Fat Earthers make quite a noise for a two piece. We’re only two songs in and already lead singer, Puke, has his top off and torso bare. Typically such rock ‘n’ roll excess would have me heading for the door but there’s s gnarly cheekiness about this Isle Of Wight based duo that keeps me onside. It doesn’t matter a jot that each tune sounds largely identical. They rant about Theresa May selling off the NHS, still paying tax on your tampax, boredom and suicide bombers. By the time the set finishes, Henry the drummer has also got his top off; naked upper-halves becomes a theme for the night.
The Pinheads, tonight’s Aussie headliner, are a riot. They have a very tall, lanky lead singer who you fear is going to bang his head on the ceiling every time he jumps. He contorts with his microphone stand and palms dust from the Shacklewell’s glitterball – you suspect it’s not had a good clean for some time.
He’s out of it. At one point he temporarily leaves the stage, probably to ablute in some way; he heads down into the crowd and orders a pint from the bar at the back of the venue. He cares about his audience enough though to advise moderation when a raucous and fighty mosh breaks out amongst agitated youths.

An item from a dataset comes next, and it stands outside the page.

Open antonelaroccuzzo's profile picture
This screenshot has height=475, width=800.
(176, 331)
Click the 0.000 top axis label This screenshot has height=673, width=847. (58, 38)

The rest of the Pinheads tightly play an urgent and shimmering garage-psych whilst their singer cavorts. It’s fun and certainly without pretence. As damp condensation drips from the ceiling, three of the band members also strip down to bare their chests. It’s just that sort of night.
Satisfied and yet fully shirted, I get an Uber home. I can’t bear to be bare in the continuing downpour.